Her long fringe falling over the mask, she cast her head down, hugging herself. The costume she had choose for herself was based on style not practicality and, as a result, the flesh of her arms and shoulders now suffered from goose pimples brought on by the cold winter night.
"Style not practicality."
She repeated the words to herself; soft lips opening and closing as the sound of the words extracted themselves from between her teeth.
The stars alighted the heavens above her, pale messengers of adolescent suns, interchangeable and insignificant.
The city was not her own, the geography alien and indecipherable. For every man, woman or beast that took up the mantle or profession of a 'hero' a unique understanding of the geography of their city, or place of residence was required.
You wouldn't expect Millennium Man to patrol Pacific City with no knowledge of what the city's personality was like; it would be impossible to follow directions at the very least. The same applied to herself.
Her job often required that she leave the city from time to time – it wasn't really a big thing for her to leave Pacific City, it wasn't as if it would ever be unprotected. At first she had been arrogant enough to assume that if Millennium Man served as the male protector of the city then, by default, a feminine protector was also needed.
She was wrong. At best she had become regarded as some as some sort of sidekick, forever pushed into the limelight by his exploits. People did not wish to know about principles of masculine and feminine duality throughout history, they just wanted a star to look up to.
And oh, how brightly did Millennium Man shine.
After several months of cleaning up the messes her counterpart had left untouched, Victoria Burke had decided to take her alter-ego with her wherever she went.
It wasn't difficult, she travelled a lot, she was a fashion designer after all. Her only fear lay in the possibility that someone may one day connect the appearances of Mysteria with her own journeys.
But it was early yet and if she kept a low profile then maybe she could avoid that.

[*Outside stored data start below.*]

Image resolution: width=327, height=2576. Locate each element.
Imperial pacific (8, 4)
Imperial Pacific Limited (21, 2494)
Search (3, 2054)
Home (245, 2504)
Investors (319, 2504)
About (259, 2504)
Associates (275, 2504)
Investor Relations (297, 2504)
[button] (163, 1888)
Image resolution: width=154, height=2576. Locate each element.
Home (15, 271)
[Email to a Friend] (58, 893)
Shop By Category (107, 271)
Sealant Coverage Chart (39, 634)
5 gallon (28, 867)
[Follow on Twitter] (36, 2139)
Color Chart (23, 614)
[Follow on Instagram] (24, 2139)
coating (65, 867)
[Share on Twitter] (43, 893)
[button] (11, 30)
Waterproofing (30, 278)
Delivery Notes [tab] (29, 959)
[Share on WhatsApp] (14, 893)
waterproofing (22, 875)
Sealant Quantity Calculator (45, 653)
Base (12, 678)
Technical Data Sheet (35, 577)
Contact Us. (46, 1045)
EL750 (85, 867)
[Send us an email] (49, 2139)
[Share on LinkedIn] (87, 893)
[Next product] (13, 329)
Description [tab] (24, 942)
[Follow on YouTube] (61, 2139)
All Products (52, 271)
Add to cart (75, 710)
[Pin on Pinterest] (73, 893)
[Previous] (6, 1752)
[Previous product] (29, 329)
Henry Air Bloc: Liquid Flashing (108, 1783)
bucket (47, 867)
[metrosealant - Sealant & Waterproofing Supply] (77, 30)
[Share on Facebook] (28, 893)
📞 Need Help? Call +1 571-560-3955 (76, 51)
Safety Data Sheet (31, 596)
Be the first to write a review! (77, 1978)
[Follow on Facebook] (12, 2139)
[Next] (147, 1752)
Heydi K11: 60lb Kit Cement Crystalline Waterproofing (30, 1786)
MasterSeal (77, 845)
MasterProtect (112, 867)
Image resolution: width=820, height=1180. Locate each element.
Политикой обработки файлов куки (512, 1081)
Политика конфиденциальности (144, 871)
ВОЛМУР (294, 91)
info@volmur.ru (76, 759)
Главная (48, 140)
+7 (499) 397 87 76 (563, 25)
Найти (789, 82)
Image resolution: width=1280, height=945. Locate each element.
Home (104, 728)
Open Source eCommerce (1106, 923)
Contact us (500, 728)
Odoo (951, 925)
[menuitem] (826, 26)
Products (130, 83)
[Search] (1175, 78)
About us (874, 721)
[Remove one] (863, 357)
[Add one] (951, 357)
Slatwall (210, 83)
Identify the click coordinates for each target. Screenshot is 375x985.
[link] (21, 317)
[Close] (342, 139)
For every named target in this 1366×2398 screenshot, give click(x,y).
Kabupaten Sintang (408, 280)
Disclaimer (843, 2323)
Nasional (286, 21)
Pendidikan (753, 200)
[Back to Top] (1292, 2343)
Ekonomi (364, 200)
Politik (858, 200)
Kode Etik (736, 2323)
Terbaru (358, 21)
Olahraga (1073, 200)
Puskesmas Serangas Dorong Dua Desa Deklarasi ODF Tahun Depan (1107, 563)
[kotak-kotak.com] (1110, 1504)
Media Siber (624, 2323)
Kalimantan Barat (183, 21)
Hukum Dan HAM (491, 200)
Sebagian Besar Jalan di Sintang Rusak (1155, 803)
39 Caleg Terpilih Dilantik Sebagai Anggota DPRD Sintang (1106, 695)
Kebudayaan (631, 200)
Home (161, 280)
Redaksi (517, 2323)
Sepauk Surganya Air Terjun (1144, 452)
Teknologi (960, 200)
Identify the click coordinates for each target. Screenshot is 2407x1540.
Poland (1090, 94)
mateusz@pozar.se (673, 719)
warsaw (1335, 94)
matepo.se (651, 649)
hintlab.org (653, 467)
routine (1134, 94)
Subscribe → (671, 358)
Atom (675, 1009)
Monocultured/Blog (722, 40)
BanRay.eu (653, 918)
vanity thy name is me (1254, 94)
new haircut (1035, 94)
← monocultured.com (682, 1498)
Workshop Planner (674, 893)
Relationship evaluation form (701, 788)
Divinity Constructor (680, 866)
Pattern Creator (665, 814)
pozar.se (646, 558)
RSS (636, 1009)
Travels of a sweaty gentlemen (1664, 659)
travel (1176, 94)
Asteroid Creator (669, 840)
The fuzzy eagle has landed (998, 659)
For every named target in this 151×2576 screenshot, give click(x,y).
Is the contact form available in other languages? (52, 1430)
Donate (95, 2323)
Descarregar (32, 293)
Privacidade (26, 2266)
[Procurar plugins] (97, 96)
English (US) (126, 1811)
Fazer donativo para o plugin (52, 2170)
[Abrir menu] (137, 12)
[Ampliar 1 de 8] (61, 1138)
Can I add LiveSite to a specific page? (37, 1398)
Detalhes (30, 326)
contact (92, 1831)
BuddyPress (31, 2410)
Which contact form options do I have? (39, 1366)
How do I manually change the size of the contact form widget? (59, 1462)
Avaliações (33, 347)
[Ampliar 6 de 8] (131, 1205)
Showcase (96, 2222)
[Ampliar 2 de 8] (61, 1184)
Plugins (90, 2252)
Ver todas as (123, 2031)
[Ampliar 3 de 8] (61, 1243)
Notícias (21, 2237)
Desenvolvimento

The trouble was that bringing Mysteria with her brought her back to the inherent problem she now faced...Each city has an individual geography.
Silently she cursed herself for not having revised upon the plane.
The huge dome and spire of Sir Christopher Wren's cathedral rose up behind, light spilling from the street lamps across its surface, and the lesser secrets its face hid, constructed by Wren's apprentice, Nicholas Hawksmoor.
It was then that she saw him, a pale, sickly looking man standing a short distance from her, a broad smile spread across his face and a smouldering cigarette hanging from the corner of his mouth, fingers of smoke rising from its tip and rising in a halo above his head.
Despite her unique 'gifts' – gifts that she had not yet fathomed the meaning of – the pale man seemed to looking right at her, tiny specks of stubble standing surrounding the queer smile that stood out upon his face.
He raised his right hand, a thin band of metal around his second finger furthest from the thumb and plucked the cigarette from his mouth.
With a single nod of the head, he mouthed a single phrase:
"på gjensyn, makker." He smiled and stepped backwards into the darkness.
She reached out a quivering hand before, a hand that she could no longer see due to the activation of her ‘gift’. It was not something she could actively control, rather something that forced her to live her life around it.
She lived in constant fear of turning invisible at some crucial moment of her life.
The invisible girl, just like Daddy had always intended her to be.
The invisible hand touched thin air.
The stranger was no longer there and once more, she was alone...
Alone and unseen.
The second snowflake fell.
It tumbled; drifting along the wind's current and coming to an end as a small stain against the delicate glass of the window.
In the cold of winter, glass is often seen as the brethren of ice.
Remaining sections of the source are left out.